Utang Luar Negeri RI Bengkak Jadi Rp6.000 Triliun, Pemerintah Bisa Bayar Nggak Ya?

Rabu, 17 November 2021 - 14:48 WIB
Utang Luar Negeri Indonesia yang terus meningkat perlu diwaspadai lantaran memiliki risiko besar apabila tingkat kemampuan bayarnya rendah. FOTO/SINDOnews
JAKARTA - Utang Luar Negeri (ULN) Indonesia yang terus meningkat perlu diwaspadai lantaran memiliki risiko besar apabila tingkat kemampuan bayarnya rendah. Berdasarkan laporan Bank Indonesia Utang Luar Negeri (ULN) Indonesia meningkat 3,7% menjadi USD423,1 miliar setara Rp6.000 triliun pada akhir kuartal III 2021 secara kuartalan utang tumbuh 2%

"Kalau utang pemerintah diperiode yang sama naiknya 4,1% sementara swasta cuma 0,2% di kuartal III 2021maka ini pertanda pemerintah terlalu agresif mendanai pembangunan dengan utang," ujar Direktur CELIOS Bhima Yudhistiro kepada MNC Portal Indonesia, Rabu (17/11/2021).



Dia menilai bahwa kenaikan utang luar negeri perlu diwaspadai karena pertumbuhan utang pemerintah dianggap terlalu tinggi jauh melampaui growth dari uang swasta. Sementara di kuartal III pertumbuhan ekonomi hanya 3,51% year on year (yoy). Ada diskonektivitas antara pertumbuhan utang sektor publik dengan riil ekonomi. Ini menunjukkan peningkatan utang kurang berkualitas.

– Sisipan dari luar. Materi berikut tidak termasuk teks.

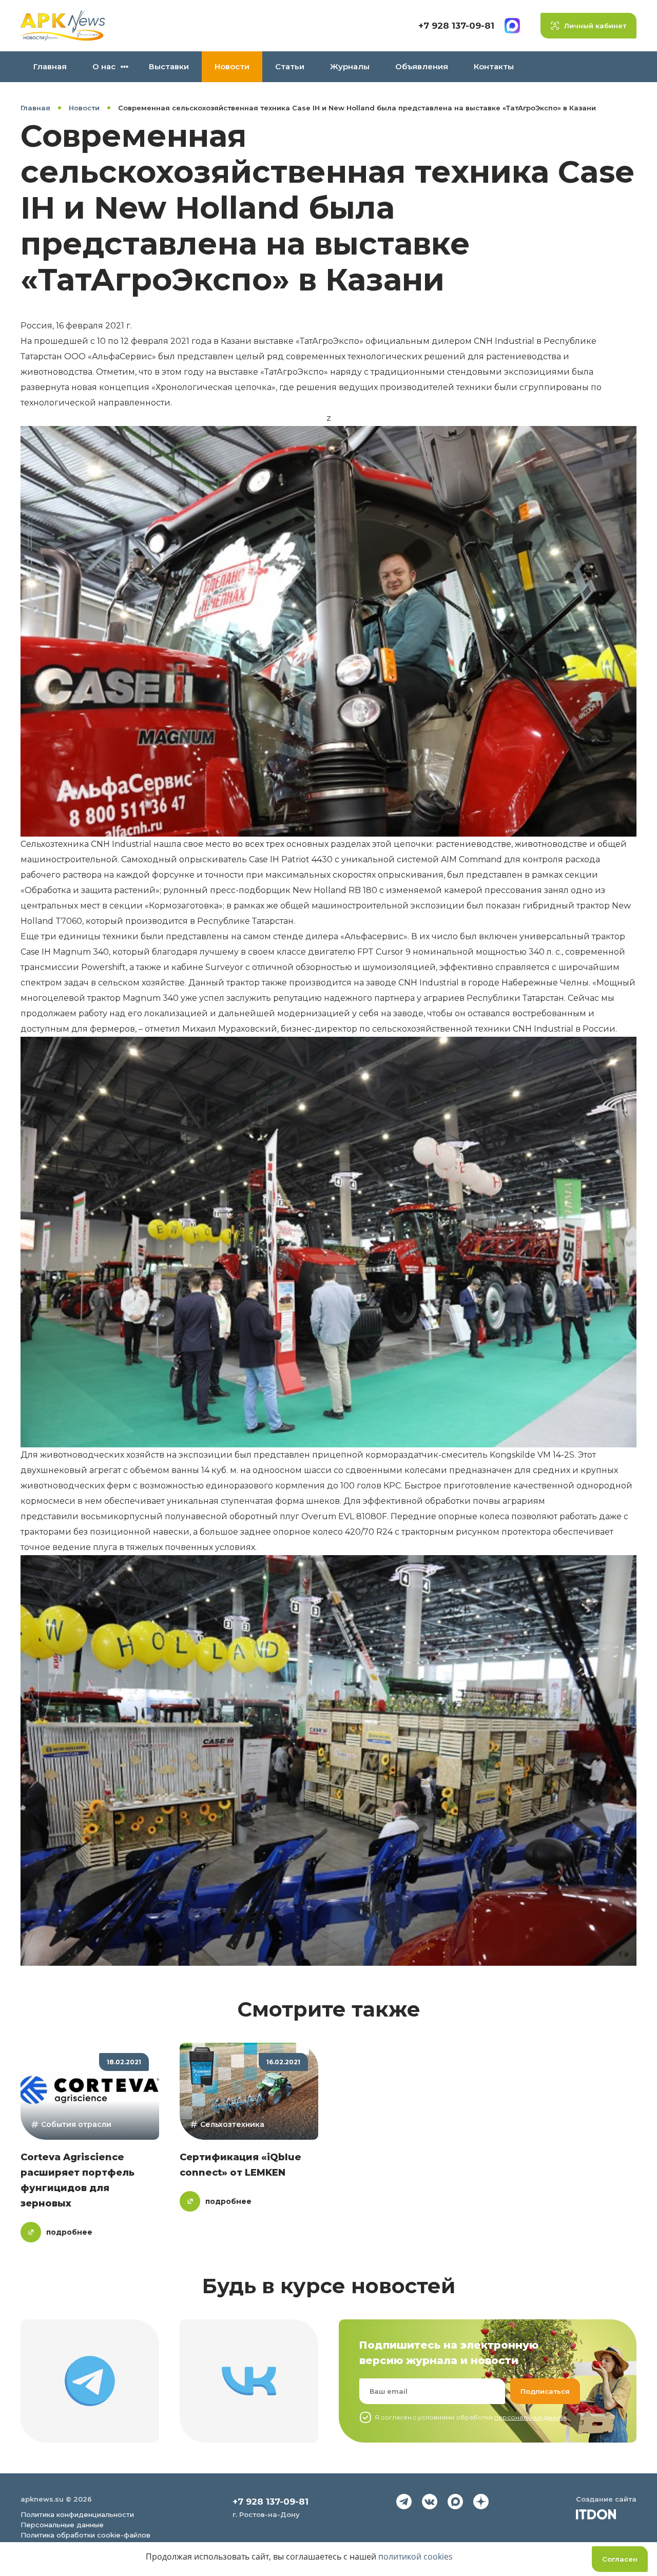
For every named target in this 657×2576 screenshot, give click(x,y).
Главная (50, 66)
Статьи (289, 66)
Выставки (169, 66)
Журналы (350, 66)
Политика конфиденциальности (77, 2514)
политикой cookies (415, 2556)
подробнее (69, 2232)
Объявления (421, 66)
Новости (232, 66)
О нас (103, 66)
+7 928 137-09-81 (456, 26)
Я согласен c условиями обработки (471, 2417)
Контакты (494, 66)
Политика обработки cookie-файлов (85, 2535)
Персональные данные (62, 2525)
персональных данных (530, 2417)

"Kalau utangnya produktif dan benar benar dibelanjakan untuk keperluan industrialisasi, konektivitas antar wilayah, penurunan biaya logistik maka bisa tercermin ke ekonomi," ungkap Bhima.

Selain itu, klaim bahwa utang aman karena tenornya jangka panjang menurut dia tidak berkaca pada krisis utang di negara negara lain dimana utang jangka panjang bukan jaminan risiko defaultnya rendah.

"Kalau utang jangka panjang bertambah tapi kemampuan bayar nya rendah default risk tetap besar. Itu kenapa pada saat tekanan eksternal naik, credit default swap utang Indonesia ikut naik ke level 90,3 bulan Oktober, jauh lebih tinggi dibanding 61,4 per Februari 2020," jelasnya.



Tak berhenti disitu, persepsi investor masih menganggap Indonesia memiliki risiko tinggi dibandingkan peers, sehingga meminta imbal hasil yang tinggi. Surat utang pemerintah Indonesia tercatat memiliki imbal hasil sebesar 6,05% dengan inflasi 1,66%. artinya real rate of return dari investor mencapai 4,39%.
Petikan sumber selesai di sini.